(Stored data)
'''

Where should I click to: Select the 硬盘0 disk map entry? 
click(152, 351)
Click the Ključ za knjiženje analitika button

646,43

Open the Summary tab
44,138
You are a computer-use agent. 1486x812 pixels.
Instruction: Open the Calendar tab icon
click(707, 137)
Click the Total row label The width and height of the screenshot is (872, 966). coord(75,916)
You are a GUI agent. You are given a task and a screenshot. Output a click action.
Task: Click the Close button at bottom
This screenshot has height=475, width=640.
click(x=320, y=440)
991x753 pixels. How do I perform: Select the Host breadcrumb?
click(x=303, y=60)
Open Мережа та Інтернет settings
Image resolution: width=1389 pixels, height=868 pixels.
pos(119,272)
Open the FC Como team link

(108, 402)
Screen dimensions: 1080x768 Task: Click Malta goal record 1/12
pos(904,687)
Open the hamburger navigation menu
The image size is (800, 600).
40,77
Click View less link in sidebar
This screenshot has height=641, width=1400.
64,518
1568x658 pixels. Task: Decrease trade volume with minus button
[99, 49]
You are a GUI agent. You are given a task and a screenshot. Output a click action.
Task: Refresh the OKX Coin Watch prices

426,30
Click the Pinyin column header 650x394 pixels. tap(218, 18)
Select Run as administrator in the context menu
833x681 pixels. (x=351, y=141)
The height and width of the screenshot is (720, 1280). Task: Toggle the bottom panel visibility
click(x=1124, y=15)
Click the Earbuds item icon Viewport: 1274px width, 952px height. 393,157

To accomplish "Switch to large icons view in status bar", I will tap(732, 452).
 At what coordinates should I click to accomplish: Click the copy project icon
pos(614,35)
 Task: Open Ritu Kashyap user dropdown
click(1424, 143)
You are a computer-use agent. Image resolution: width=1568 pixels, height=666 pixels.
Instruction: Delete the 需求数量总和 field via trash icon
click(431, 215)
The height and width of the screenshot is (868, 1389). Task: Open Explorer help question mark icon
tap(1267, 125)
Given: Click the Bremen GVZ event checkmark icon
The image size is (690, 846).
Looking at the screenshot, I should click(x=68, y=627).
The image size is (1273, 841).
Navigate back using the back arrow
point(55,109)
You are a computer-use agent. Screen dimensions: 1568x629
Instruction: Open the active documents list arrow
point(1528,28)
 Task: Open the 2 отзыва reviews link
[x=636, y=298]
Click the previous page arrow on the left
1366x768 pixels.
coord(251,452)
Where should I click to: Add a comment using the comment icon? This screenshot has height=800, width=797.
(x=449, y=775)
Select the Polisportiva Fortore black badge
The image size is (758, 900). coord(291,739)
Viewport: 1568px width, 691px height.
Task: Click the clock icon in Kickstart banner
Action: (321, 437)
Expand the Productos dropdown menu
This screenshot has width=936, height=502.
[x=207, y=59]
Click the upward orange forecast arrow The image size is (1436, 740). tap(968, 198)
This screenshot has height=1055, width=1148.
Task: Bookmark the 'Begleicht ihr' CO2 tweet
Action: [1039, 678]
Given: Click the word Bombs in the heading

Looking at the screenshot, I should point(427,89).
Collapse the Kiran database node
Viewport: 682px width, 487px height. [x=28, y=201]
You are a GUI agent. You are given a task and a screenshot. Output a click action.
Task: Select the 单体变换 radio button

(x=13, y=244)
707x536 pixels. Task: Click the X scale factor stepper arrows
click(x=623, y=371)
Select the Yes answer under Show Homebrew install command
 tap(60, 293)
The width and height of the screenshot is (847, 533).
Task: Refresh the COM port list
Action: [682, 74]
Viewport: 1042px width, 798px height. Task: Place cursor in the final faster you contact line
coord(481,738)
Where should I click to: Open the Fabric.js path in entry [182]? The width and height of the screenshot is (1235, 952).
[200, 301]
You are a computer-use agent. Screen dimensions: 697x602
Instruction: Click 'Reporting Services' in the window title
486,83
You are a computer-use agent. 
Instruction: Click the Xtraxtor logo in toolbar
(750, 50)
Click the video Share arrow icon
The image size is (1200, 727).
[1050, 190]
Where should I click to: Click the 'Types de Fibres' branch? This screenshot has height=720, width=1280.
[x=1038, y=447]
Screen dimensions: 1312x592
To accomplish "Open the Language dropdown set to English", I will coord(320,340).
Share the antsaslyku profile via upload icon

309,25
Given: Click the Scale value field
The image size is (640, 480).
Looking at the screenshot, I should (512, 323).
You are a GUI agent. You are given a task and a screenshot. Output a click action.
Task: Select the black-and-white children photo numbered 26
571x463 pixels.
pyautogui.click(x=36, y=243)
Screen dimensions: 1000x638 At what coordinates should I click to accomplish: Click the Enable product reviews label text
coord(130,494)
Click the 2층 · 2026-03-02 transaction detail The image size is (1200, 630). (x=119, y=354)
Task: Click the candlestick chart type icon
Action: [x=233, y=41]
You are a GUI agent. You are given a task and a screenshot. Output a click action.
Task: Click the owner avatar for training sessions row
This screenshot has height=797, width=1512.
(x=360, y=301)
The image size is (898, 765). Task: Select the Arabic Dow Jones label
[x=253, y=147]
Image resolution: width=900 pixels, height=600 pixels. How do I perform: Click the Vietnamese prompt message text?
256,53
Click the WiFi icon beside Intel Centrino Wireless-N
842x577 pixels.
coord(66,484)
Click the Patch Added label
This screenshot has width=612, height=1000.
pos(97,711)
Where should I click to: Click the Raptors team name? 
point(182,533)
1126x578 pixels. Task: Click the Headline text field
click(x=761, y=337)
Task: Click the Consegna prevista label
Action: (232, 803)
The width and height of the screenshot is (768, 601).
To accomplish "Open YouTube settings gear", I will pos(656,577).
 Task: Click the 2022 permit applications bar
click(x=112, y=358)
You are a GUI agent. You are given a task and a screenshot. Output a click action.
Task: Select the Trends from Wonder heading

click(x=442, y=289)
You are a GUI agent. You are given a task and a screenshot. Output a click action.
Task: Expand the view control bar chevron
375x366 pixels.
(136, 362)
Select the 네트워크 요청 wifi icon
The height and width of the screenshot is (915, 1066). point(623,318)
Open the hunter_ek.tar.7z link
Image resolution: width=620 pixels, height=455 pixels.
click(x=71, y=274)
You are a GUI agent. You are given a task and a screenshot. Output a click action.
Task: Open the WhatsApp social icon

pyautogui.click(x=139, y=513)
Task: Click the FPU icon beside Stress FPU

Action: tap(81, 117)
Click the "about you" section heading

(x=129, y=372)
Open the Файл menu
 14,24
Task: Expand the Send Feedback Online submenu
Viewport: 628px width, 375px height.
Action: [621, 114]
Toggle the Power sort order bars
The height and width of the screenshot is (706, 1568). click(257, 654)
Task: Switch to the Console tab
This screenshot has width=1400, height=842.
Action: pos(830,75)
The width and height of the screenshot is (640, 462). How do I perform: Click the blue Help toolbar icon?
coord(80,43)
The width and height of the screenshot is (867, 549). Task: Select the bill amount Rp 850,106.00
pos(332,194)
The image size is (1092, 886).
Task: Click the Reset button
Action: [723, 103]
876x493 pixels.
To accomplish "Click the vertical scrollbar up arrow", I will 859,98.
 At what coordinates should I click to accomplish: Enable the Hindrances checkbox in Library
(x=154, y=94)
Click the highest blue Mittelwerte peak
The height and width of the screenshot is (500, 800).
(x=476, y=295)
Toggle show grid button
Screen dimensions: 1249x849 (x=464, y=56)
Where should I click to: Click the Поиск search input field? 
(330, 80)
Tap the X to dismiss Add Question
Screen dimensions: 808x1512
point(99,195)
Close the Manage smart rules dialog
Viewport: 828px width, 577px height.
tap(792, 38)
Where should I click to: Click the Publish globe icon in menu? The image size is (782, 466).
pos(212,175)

'''

## Exercise description:
Among the entries above, identify all lines with "computer" and copy them.

## Response to the exercise:
You are a computer-use agent. 1486x812 pixels.
You are a computer-use agent. Image resolution: width=1568 pixels, height=666 pixels.
You are a computer-use agent. Screen dimensions: 1568x629
You are a computer-use agent. Screen dimensions: 697x602
You are a computer-use agent. 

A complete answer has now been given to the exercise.